## Task
Starting at the line with "Image resolution: width=1024, height=2245." and going on through the line with "Kommentar (177, 1718)", reproduce each line in the records below exactly and nothing more.

Records from a collection:
-- Opening Marker --

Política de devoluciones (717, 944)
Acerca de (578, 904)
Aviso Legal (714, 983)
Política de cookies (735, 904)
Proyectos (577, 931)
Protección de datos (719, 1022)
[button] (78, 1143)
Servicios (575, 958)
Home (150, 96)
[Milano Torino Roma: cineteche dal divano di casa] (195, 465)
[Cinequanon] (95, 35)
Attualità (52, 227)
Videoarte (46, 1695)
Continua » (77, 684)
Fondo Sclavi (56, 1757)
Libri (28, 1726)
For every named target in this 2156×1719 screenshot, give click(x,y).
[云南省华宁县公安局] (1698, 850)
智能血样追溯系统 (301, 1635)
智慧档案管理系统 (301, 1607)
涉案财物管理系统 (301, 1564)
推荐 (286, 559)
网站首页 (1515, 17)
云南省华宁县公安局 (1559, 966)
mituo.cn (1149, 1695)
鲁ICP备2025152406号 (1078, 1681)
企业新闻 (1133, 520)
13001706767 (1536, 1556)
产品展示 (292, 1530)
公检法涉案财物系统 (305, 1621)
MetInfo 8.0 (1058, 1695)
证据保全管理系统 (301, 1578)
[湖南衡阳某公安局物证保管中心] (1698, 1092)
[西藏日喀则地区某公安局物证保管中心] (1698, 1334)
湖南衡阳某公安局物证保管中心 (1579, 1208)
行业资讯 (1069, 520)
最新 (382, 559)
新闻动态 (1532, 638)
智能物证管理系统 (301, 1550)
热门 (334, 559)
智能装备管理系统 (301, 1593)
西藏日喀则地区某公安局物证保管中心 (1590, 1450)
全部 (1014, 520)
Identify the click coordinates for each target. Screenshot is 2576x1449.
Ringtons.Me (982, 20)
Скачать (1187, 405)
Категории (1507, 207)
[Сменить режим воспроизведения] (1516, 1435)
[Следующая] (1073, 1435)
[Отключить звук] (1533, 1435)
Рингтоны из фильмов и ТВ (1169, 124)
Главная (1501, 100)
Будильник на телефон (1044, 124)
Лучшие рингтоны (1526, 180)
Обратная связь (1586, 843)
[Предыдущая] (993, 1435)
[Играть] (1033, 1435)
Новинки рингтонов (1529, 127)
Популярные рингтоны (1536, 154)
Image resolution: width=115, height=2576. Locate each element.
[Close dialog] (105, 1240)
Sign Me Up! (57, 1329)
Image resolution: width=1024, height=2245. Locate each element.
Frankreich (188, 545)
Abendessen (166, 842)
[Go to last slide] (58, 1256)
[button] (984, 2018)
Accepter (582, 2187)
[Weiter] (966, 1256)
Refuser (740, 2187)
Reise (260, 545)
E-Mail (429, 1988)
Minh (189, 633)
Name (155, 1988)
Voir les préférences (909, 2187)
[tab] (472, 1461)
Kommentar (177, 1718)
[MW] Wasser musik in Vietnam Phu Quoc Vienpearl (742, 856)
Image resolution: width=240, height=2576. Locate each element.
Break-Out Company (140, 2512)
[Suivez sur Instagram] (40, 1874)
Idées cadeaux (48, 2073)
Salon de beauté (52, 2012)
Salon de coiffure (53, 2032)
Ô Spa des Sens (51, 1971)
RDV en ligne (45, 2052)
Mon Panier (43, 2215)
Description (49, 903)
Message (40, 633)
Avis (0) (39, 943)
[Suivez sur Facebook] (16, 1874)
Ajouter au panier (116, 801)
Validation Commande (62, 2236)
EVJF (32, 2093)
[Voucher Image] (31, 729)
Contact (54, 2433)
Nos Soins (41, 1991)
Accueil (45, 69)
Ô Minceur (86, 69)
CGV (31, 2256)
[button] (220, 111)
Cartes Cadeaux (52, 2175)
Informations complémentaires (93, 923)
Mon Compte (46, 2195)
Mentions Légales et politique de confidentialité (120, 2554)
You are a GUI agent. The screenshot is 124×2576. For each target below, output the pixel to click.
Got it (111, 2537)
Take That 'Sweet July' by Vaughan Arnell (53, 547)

-- Closing Marker --

## Result of the task
Image resolution: width=1024, height=2245. Locate each element.
Frankreich (188, 545)
Abendessen (166, 842)
[Go to last slide] (58, 1256)
[button] (984, 2018)
Accepter (582, 2187)
[Weiter] (966, 1256)
Refuser (740, 2187)
Reise (260, 545)
E-Mail (429, 1988)
Minh (189, 633)
Name (155, 1988)
Voir les préférences (909, 2187)
[tab] (472, 1461)
Kommentar (177, 1718)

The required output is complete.